* Information shown *
+===+

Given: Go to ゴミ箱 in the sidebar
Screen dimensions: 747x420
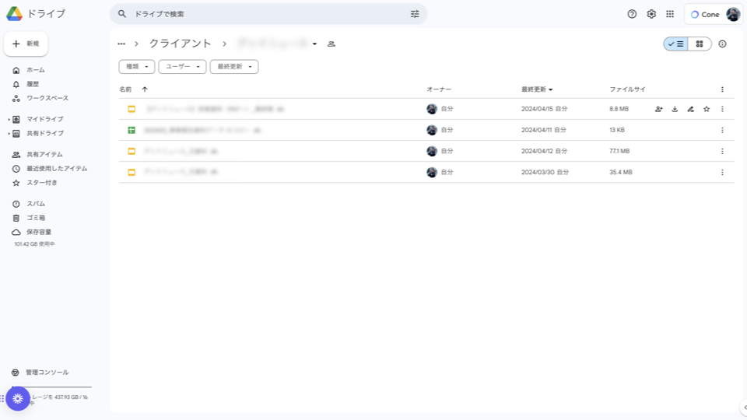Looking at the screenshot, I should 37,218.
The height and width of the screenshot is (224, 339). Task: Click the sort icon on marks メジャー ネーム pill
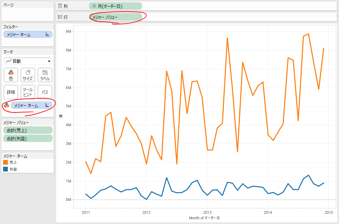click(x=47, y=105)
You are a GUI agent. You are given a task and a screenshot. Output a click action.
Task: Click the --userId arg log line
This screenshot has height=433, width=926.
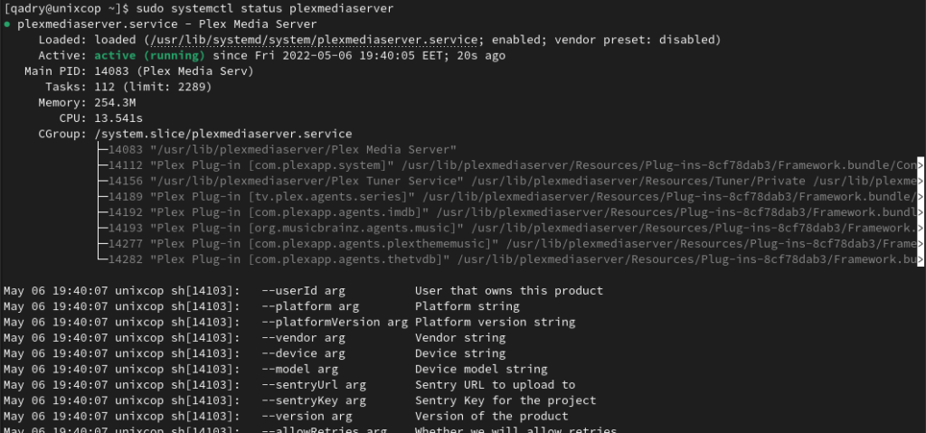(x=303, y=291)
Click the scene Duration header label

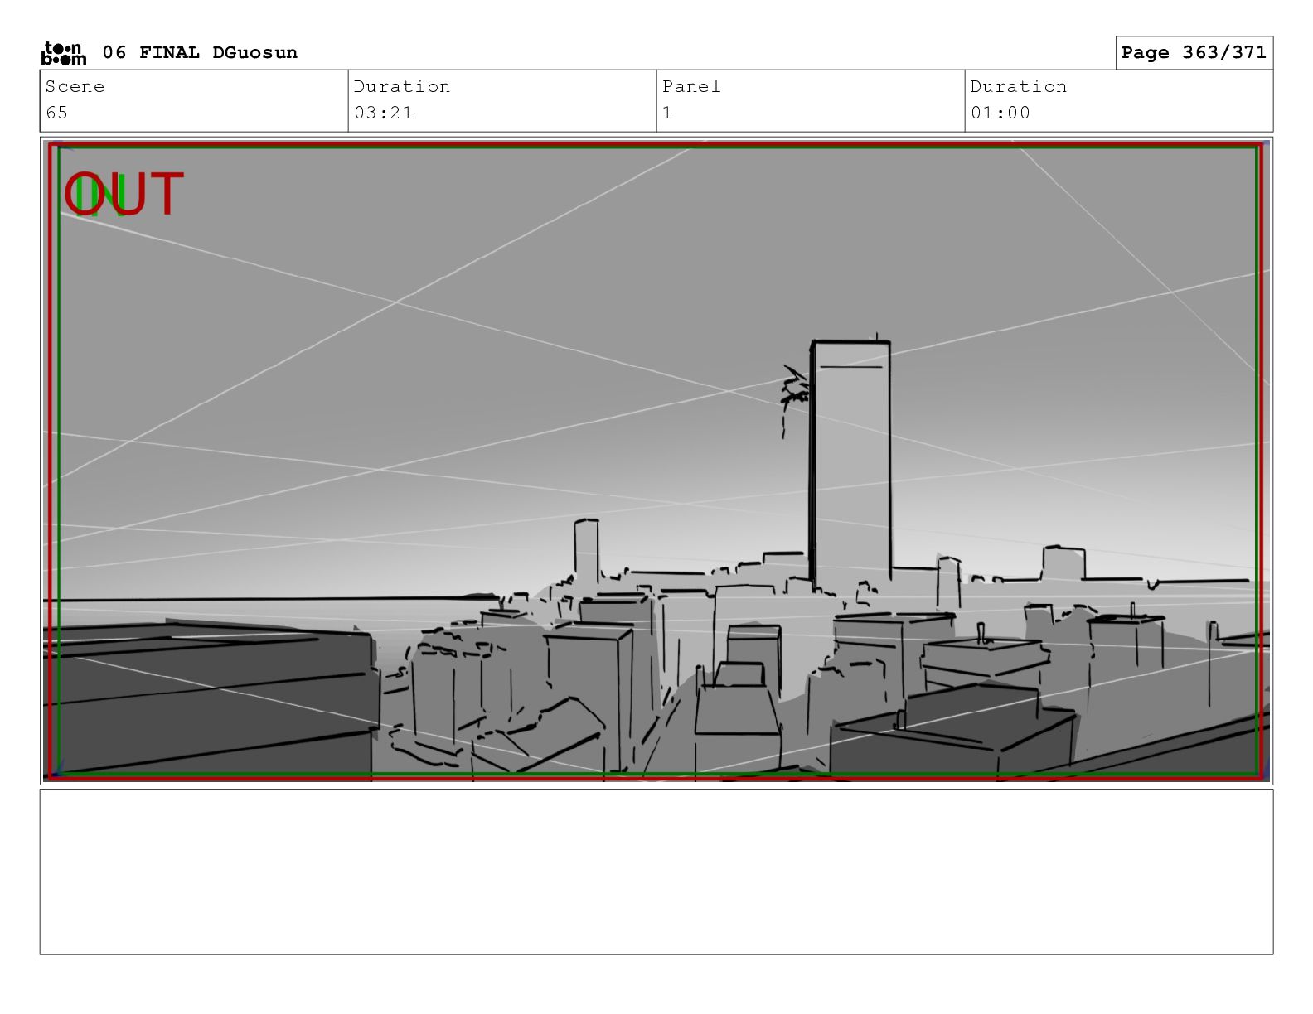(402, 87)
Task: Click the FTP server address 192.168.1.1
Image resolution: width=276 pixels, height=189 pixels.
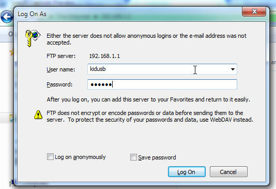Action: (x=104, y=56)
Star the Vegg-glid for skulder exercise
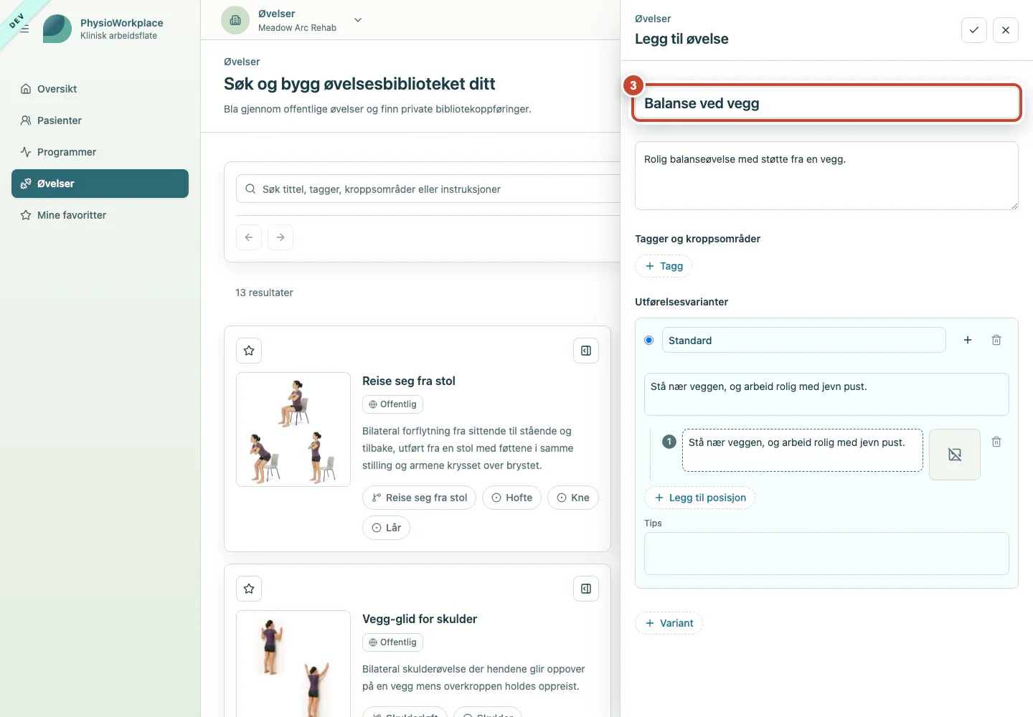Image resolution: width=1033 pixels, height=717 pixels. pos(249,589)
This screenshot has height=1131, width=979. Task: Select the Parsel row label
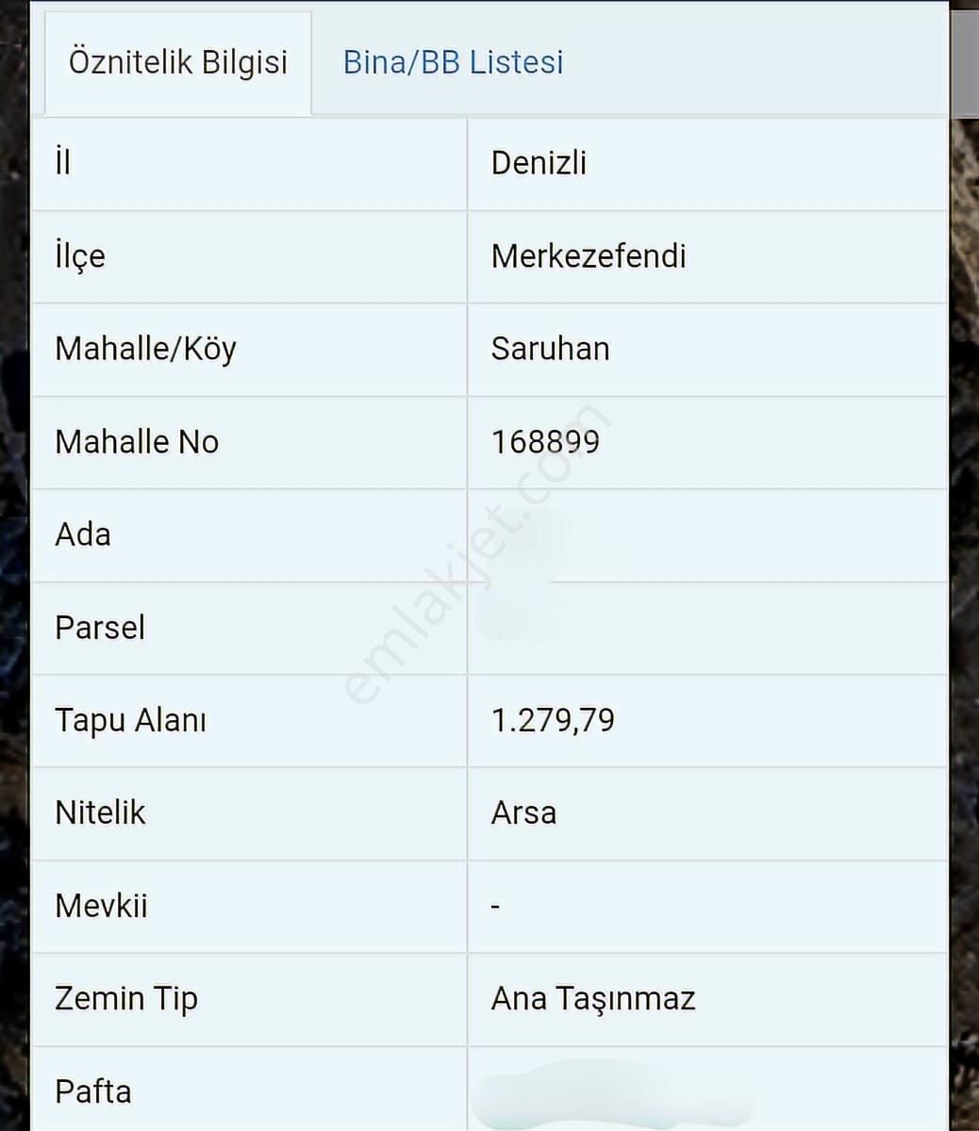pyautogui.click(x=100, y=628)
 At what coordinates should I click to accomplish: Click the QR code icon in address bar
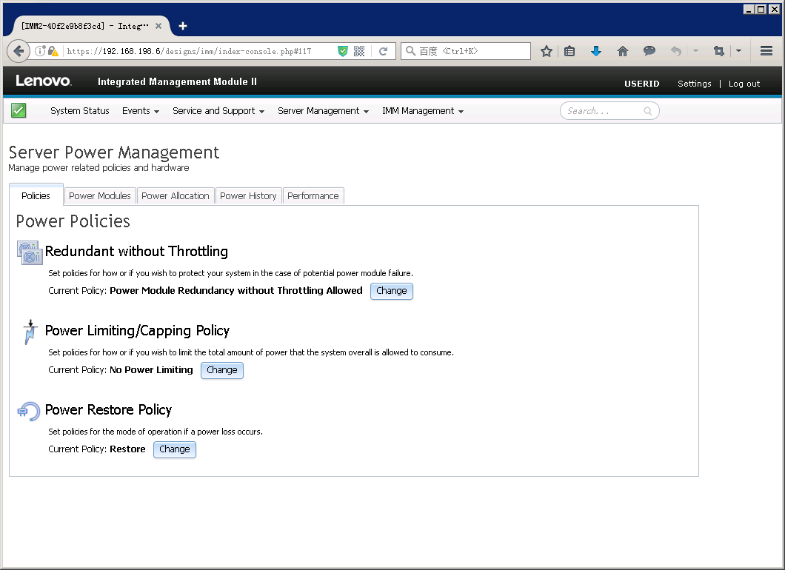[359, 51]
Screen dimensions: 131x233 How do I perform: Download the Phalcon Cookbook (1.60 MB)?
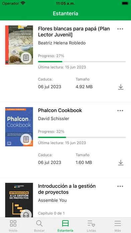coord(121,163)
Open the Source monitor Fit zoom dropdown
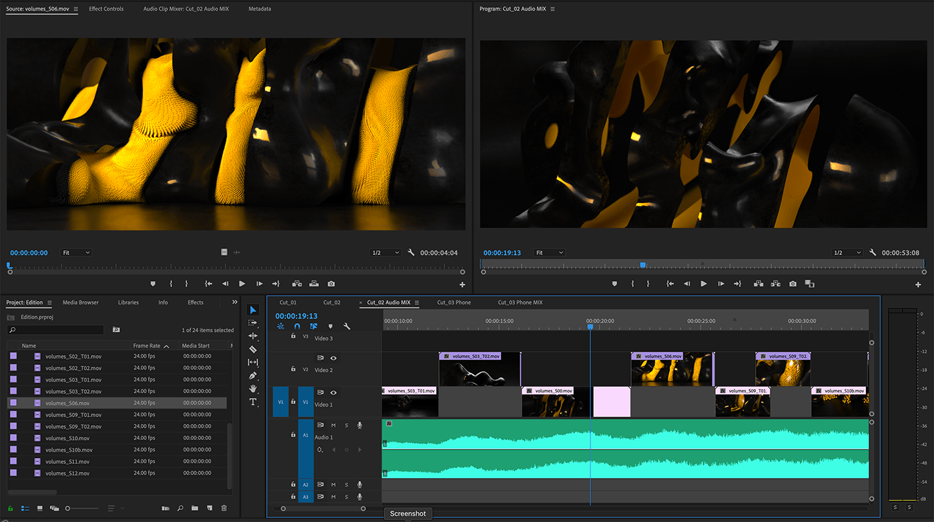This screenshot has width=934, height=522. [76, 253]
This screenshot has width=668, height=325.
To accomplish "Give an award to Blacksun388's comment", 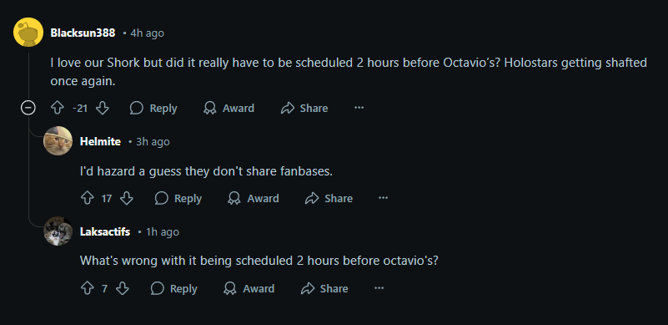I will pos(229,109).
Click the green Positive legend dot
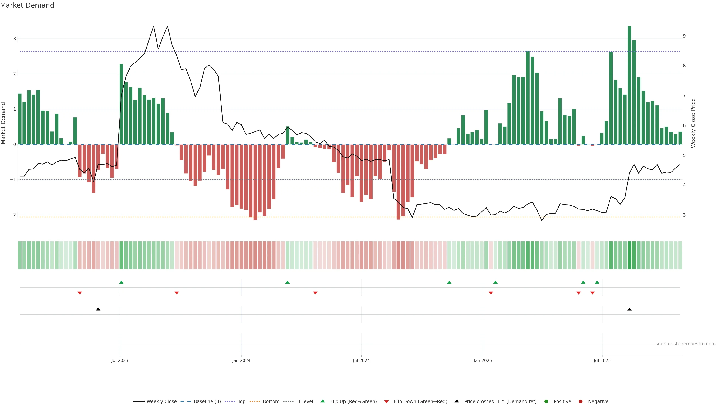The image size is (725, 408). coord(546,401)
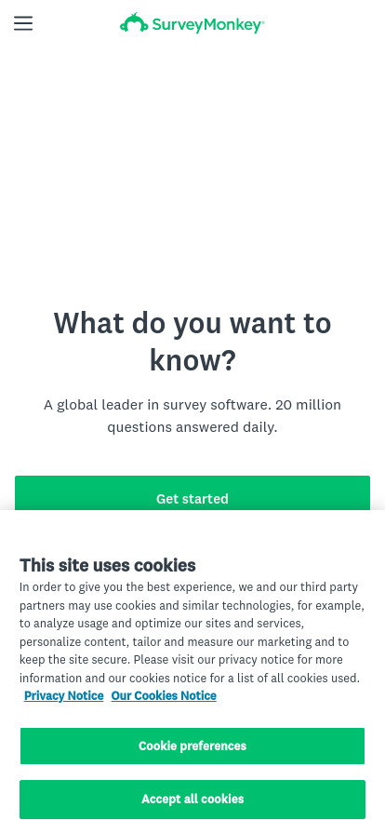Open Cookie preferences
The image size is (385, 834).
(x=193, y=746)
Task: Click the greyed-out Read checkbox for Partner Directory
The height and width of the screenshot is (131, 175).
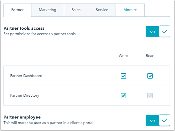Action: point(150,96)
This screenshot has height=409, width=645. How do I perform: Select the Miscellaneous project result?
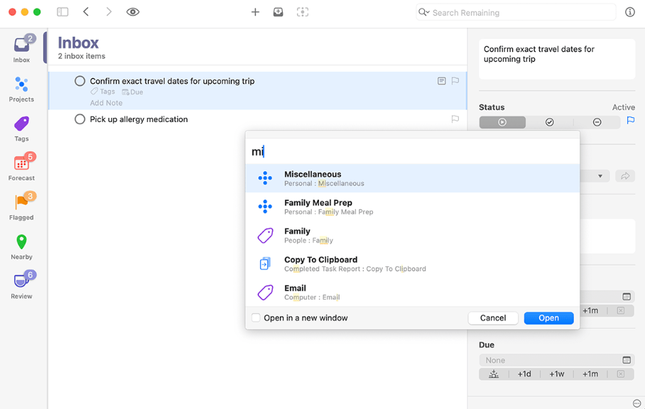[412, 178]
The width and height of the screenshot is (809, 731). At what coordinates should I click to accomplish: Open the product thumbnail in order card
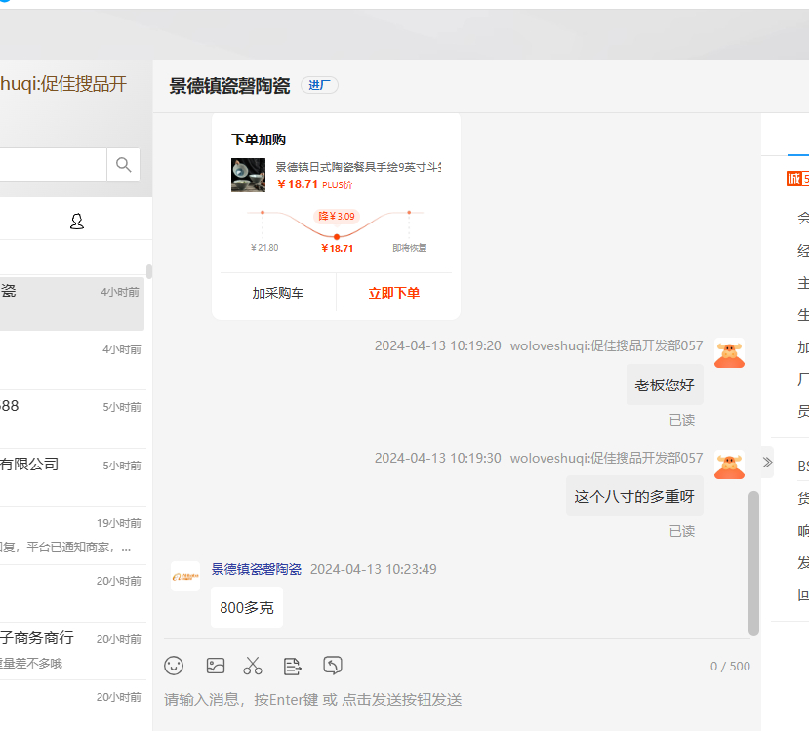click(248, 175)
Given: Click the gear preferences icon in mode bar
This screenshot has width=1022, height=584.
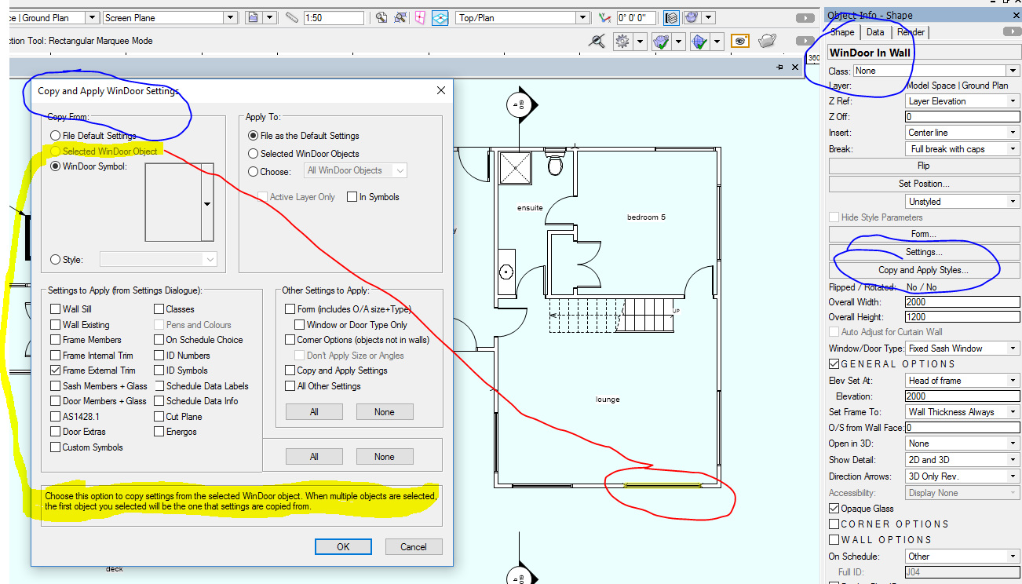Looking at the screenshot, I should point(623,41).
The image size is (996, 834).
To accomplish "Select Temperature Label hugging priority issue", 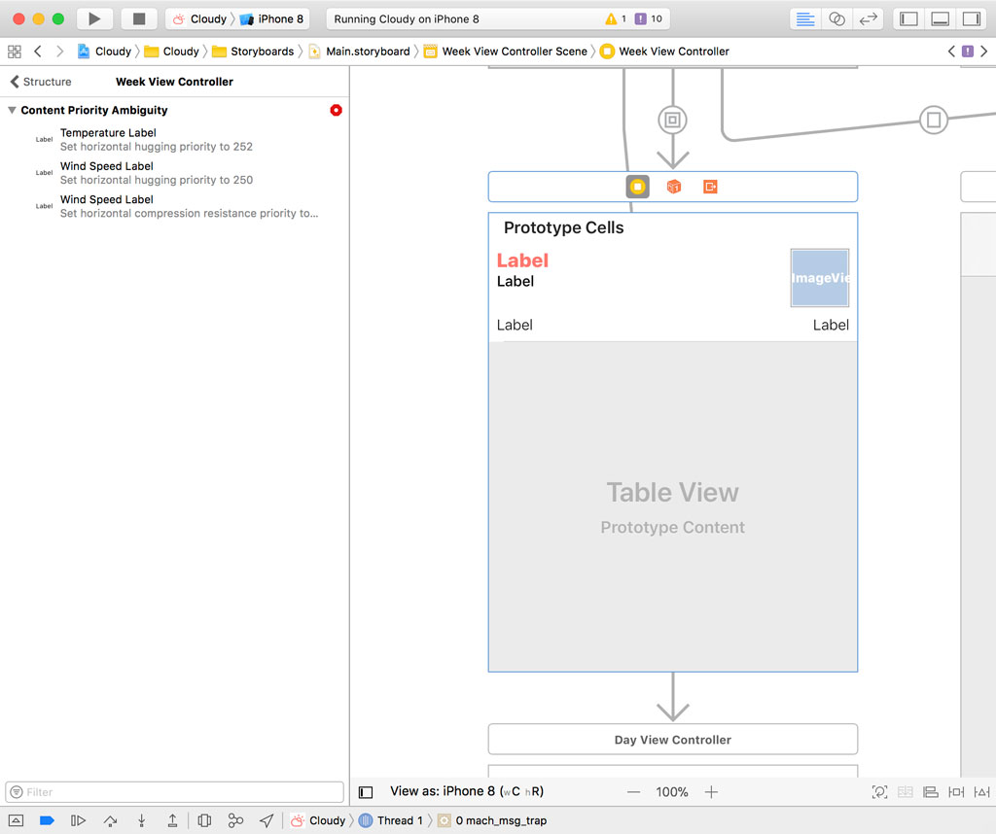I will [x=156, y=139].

+===+

* Exercise prompt *
Please write out the stretch of rows from the very first one through the row containing "Image resolution: width=1033", both included, and leave the pictures out.

* Exercise response *
Given: Go to ゴミ箱 in the sidebar
Screen dimensions: 747x420
Looking at the screenshot, I should 37,218.
The height and width of the screenshot is (224, 339). Task: Click the sort icon on marks メジャー ネーム pill
click(x=47, y=105)
You are a GUI agent. You are given a task and a screenshot. Output a click action.
Task: Click the --userId arg log line
This screenshot has height=433, width=926.
(x=303, y=291)
Click the scene Duration header label

(402, 87)
Task: Click the FTP server address 192.168.1.1
Image resolution: width=276 pixels, height=189 pixels.
Action: (x=104, y=56)
Star the Vegg-glid for skulder exercise
Image resolution: width=1033 pixels, height=717 pixels. pos(249,589)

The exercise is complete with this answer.